Patient population
Because few HCC patients with BDTT have undergone surgical treatment in a single institution, this retrospective study recruited from three high-volume institutions in Fujian Provincial Hospital (Fuzhou, China), West China Hospital of Sichuan University (Chengdu, China) and the First Affiliated Hospital of Fujian Medical University (Fuzhou, China). From April 2010 to December 2019, totally 7753 HCC patients underwent surgical treatment in three institutions, and 112 patients were found having BDTT. The diagnosis of HCC and BDTT was confirmed by postoperative pathologic examination. Of these patients, 30 patients were classified as B1-B3 BDTT. The clinical data, imaging data and pathological reports of the 30 patients were recorded. The present study was approved by the institutional review boards of each institution.
Image acquisition
CT protocol
64 Slice multidetector CT scanner (Toshiba, Aquilion, Japan) were used. The imaging study was performed from the diaphragm to the iliac crest. The scanning parameters were as follows: section thickness, 5 mm; tube voltage, 120 kV; tube current, 250 mA and intersection gap of 5.0 mm. Using Nonionic contrast material (iopromide, Ultravist, Bayer Schering Pharma, Germany) as CT contrast agent, dose: 1.5 mL/kg, injection flow rate: 3-4.0 mL/s. After injection of contrast agent, hepatic arterial phase (HAP) and portal venous phase (PVP) scans were performed at 34-37s and 60-70s, respectively.
MRI protocol
MRI examinations was performed with 1.5 or 3.0 T MRI systems (Trio, Siemens Healthineers, Erlangen, Germany), using a torso coil.
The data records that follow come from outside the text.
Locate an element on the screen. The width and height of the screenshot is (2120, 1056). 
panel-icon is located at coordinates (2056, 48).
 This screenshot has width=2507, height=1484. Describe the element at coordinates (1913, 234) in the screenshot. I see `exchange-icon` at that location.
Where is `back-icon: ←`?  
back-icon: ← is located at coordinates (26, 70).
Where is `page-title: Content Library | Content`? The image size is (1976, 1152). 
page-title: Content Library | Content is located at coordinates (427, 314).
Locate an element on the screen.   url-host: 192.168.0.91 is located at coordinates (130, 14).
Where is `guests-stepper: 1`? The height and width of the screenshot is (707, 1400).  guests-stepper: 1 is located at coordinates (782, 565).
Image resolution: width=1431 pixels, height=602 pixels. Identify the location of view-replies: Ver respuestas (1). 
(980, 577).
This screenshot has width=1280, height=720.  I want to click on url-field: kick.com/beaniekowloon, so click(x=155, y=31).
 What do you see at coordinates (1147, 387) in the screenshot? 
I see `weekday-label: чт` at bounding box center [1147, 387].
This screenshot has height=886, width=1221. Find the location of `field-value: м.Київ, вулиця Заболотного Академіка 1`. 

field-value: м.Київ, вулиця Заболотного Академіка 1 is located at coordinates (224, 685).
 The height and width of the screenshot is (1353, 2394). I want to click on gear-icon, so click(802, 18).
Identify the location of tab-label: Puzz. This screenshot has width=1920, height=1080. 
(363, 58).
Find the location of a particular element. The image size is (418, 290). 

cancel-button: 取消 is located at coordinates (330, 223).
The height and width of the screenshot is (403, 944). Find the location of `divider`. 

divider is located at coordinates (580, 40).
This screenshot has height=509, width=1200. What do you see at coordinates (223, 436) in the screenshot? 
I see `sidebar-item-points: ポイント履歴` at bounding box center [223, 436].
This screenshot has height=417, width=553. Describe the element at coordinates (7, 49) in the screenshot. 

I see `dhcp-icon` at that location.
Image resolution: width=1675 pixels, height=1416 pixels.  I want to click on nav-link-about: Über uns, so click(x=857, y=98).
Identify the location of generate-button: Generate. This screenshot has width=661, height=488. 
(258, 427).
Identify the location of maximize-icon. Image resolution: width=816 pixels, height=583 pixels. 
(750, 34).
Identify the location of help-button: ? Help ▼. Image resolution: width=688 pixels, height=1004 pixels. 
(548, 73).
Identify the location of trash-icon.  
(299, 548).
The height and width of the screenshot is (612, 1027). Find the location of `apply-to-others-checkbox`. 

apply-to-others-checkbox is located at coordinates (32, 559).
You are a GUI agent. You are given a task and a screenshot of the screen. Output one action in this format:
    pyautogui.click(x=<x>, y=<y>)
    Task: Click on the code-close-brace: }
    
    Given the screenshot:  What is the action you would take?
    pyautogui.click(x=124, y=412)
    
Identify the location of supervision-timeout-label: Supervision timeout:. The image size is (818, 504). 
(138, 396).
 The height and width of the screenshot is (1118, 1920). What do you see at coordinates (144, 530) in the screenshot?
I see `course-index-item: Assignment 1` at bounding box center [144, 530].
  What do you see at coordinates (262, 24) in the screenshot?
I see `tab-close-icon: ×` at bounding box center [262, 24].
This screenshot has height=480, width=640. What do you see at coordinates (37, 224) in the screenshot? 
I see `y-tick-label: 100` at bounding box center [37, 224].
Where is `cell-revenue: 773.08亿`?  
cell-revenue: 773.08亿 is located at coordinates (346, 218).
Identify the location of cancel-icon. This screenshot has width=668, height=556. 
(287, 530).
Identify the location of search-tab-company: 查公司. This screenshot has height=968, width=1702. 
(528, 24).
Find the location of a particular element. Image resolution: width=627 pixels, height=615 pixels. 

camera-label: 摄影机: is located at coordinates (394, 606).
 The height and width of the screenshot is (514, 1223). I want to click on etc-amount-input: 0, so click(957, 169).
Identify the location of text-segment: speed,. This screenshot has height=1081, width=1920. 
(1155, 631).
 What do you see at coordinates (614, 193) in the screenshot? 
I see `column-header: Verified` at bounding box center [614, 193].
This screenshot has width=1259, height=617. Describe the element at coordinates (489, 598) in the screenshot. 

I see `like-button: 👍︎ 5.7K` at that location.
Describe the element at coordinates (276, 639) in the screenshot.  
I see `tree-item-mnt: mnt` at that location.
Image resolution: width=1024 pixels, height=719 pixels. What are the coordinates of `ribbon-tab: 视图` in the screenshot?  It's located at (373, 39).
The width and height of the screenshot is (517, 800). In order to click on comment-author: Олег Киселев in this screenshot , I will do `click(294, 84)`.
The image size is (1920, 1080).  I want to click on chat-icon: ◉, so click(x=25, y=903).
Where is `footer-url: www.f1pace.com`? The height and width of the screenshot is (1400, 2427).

Transverse and coronal T1W scans were performed using the following sequences and parameters: Breath-hold T1-weighted fast low angle shot sequence: TR, 170 ms; TE, 2.30/3.67 ms; flip angle, 65°; matrix size, 256×205; Transverse T2W scan was performed using fat suppressed turbo-spin-echo sequence: TR, 2200 ms; TE, 103 ms; flip angle, 140°; matrix size, 320×106. The slice thickness was 5.0 mm, with 1.0 mm gap. All patients received power injector of 0.1 mmol/kg body weight of gadopentetate dimeglumine (Magnevist, Schering, Berlin, Germany) via the antecubital vein at a rate of 2 mL/s, serial dynamic contrast-enhanced scans were obtained on HAP (25–40 s), PVP (45–90 s) and equilibrium phase (2–5 min) after injection. Magnetic resonance cholangiopancreatography was performed in three patients using turbo spin echo sequence (slice thickness of 2.0 mm with 1.0 mm intersection gap).
Imaging analysis
The imaging findings of HCC with BDTT were retrospectively analyzed as follows: background liver, tumor size, capsule, the location of HCC lesions and BDTT, the precontrast density and contrast enhancement characteristics of HCC lesions and BDTT, vascular tumor thrombus, intrahepatic metastasis or satellite nodule, lymph node enlargement. Special attention was given to the presence or absence of biliary dilation. In comparison with background liver, the density of tumor and BDTT was divided as hypoattenuation, isoattenuation, or hyperattenuation in the precontrast, HAP and PVP. All images were retrospectively and blindly reviewed by two senior abdominal radiologists in consensus.
Pathology analysis
The HCC with BDTT were diagnosed based on the histopathologic findings and immunohistochemical results. Macroscopically, the location, size and capsule of HCC, presence of satellite nodule, necrosis or hemorrhage, vascular invasion, the location and appearance of BDTT, the location of biliary dilation were observed. The histological and differentiation of HCC lesions with BDTT, microvascular invasion, lymph node metastasis and liver cirrhosis were observed under microscope. The diagnoses and analyses were made by two experienced pathologists who were in consensus.